Here’s the 60-second trailer for the full video (scroll for full video)
The full video of the panel is embedded below (or can be viewed directly on YouTube). It is about 30 minutes and covers a range of topics from philosophical approach to compensation, valuing workers as people, employee benefits, wage transparency and more. For those who would rather listen to a download, a link to the mp3 is just below the video. Also, just like some podcasts, I’ve added in a version of show notes below the audio so you can get more information about the beer business and various points made during the panel.
Below are several links to useful resources, books, or organizations that were mentioned during the show. Making great beer is important. So is working to be a great manager – a skill that also needs cultivation. The panel was awesome, and I think regardless of what state or country you are in you’ll notice some commonalities in the way they approach this industry they love. Enjoy.
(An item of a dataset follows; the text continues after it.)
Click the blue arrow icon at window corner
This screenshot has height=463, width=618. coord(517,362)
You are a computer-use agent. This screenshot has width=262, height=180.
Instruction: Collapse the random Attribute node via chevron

- I mentioned Work Rules! by Google Chief People Officer Laszlo Bock. The book is fascinating for anyone who is interested in data-driven ideas about managing people. The value his company puts on transparency and on recruiting is really incredible and the book is worth the read (or the listen, I guess, which is my preference for audiobook).
- San Diego State University has a great Business of Beer program in its College of Extended Studies. Yes, San Diego is cool not just because of awesome weather, great beer, and great people. You can also learn about that great beer in school!
- Both San Diego and the state of California recently increased the minimum wage. There is a ton of interesting coverage about the effort nationally to raise the minimum wage and this information on bans for “tip credits”, which has significant impact in California.
- The panel includes an interesting discussion on wage transparency (i.e. employees knowing how much each other get paid). This article explains why that’s so important to gender equality in the workplace.
- If you plan to visit San Diego, I highly recommend the San Diego Brewers Guild map as a guide to get you around. I also recommend stops in North Park, Barrio Logan, Little Italy, and Convoy for food and drink. This isn’t a note about the show, just a gratuitous nod to neighborhoods with much to offer.
- For people who care about beer, check out the Brewers Association. My conversation with their chief economist didn’t make our final edit, but Bart and his colleagues are an impressive bunch who are passionate about helping independent brewers succeed.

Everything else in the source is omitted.